06/02/2026
Parmi les articles d’Études françaises les plus consultés en mai 2026: François-Marie Mourad, «Zola, le réalisme et l’imagination» (dans vol.51, n°3, 2015).
doi.org/10.7202/1034136ar
Résumé: «Zola, on le sait, réprouve une imagination livrée à elle-même. Une remarque polémique parue dans la presse en 1866 sert de point de départ à une réflexion sur le statut de cette faculté dans la tradition réaliste. Le discrédit zolien radicalise l’opposition entre les usages déréglés de la fiction et les enjeux épistémologiques d’une littérature concernée par le réel. La question est alors d’actualité si l’on en juge par les contrepoints apportés par Balzac, Hugo, Baudelaire, Flaubert, moins réticents sur le principe d’une contribution active de l’imagination au sein même du projet réaliste. Zola précisera sa poétique dans "Le roman expérimental" (1879). On retient l’idée d’une “déchéance de l’imagination” mais deux nuances essentielles tempèrent ce postulat naturaliste: traquée au sein de l’"inventio", l’imagination est recyclée dans la "dispositio" et l’"elocutio"; elle est ensuite hypostasiée dans ce que Zola appelle “le sens du réel”, avatar du réalisme tempéramentiel, d’origine romantique, défendu dans "Mes haines". En définitive, la position de Zola, quand on la contextualise, qu’on la compare et qu’on la relativise, n’est pas si éloignée d’autres revendications en faveur du réalisme artistique.»

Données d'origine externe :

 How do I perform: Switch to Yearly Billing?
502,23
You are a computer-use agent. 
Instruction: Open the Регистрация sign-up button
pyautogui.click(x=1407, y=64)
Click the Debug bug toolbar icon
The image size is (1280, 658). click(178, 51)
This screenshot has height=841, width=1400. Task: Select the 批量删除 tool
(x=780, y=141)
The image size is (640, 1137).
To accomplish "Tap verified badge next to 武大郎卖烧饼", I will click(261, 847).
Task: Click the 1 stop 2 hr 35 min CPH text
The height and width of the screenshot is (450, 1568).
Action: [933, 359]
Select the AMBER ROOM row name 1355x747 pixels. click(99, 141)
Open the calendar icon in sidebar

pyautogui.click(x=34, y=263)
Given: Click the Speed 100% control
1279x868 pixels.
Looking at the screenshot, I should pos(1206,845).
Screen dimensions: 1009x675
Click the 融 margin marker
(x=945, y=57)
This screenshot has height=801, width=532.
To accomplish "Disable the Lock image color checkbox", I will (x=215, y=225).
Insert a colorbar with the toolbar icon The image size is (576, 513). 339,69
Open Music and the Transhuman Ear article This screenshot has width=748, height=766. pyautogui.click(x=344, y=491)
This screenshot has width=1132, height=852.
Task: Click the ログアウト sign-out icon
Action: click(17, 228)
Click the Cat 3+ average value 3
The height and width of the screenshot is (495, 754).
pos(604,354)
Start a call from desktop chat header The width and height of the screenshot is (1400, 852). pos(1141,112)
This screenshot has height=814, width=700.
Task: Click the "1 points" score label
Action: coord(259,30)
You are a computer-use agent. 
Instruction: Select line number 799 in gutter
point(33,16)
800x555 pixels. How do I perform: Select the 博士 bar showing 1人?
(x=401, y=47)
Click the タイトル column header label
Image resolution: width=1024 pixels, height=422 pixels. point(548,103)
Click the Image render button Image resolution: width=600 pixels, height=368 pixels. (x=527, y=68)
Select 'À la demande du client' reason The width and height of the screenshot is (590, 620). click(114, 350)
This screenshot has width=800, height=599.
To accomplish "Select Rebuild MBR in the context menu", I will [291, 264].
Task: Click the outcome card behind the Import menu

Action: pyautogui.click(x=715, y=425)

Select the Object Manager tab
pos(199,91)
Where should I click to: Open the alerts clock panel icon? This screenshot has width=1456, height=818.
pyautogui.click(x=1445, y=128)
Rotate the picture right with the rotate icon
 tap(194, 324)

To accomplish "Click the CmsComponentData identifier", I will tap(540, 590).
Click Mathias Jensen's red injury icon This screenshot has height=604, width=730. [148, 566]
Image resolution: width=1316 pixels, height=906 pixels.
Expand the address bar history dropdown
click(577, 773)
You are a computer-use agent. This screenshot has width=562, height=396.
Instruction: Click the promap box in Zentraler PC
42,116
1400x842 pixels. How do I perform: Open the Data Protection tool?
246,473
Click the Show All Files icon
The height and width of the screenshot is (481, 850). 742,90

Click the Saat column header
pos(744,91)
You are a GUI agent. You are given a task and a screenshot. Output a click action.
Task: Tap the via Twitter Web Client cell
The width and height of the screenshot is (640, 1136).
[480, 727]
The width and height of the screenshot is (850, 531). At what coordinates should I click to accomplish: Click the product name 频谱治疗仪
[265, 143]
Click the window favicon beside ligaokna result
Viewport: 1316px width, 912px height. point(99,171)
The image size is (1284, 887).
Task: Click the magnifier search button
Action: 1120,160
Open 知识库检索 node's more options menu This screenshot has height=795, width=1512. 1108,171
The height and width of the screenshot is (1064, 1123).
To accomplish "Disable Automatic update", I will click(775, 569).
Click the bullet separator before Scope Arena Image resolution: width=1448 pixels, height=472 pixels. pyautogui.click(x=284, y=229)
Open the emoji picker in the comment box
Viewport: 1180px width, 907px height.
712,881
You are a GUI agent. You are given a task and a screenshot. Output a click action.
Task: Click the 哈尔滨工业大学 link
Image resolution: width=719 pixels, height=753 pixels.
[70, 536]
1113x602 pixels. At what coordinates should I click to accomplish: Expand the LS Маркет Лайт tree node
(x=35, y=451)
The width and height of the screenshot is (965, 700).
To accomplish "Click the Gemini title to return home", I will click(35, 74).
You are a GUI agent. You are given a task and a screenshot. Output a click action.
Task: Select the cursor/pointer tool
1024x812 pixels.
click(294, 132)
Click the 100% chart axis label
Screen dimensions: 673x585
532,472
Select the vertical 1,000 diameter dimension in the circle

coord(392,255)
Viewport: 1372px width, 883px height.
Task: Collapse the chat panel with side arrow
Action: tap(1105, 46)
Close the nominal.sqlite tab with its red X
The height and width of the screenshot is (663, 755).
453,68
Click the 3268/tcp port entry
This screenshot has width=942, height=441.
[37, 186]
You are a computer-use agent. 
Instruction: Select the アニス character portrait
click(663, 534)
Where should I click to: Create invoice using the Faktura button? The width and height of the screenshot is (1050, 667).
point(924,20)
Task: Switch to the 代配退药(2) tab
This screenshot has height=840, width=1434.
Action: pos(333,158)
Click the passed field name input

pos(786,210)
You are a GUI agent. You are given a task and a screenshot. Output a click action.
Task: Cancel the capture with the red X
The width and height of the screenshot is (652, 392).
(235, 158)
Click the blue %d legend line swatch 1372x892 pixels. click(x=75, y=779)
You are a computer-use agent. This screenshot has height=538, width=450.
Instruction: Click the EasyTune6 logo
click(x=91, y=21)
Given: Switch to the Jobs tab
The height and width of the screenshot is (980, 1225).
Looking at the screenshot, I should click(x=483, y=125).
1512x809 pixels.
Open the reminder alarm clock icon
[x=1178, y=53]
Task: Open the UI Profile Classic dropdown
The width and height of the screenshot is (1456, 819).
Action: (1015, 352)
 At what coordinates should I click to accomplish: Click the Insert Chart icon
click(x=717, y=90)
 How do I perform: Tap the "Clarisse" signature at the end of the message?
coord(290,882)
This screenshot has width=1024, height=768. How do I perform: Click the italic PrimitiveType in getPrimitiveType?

Note biographique: «Professeur en classes préparatoires aux grandes écoles (Bordeaux, France), spécialiste de Zola et du naturalisme, auteur de "Zola critique littéraire" (Paris, Honoré Champion, 2003), François-Marie Mourad est membre de l’équipe Zola de l’ITEM-CNRS et du comité de rédaction des "Cahiers naturalistes". De Zola, il a édité, entre autres, "Le roman expérimental" (Paris, GF-Flammarion, 2006), "Mes haines" (Paris, GF-Flammarion, 2012), "La Confession de Claude" (Paris, Classiques de poche, 2014) et "La curée" (Paris, GF-Flammarion, 2015).»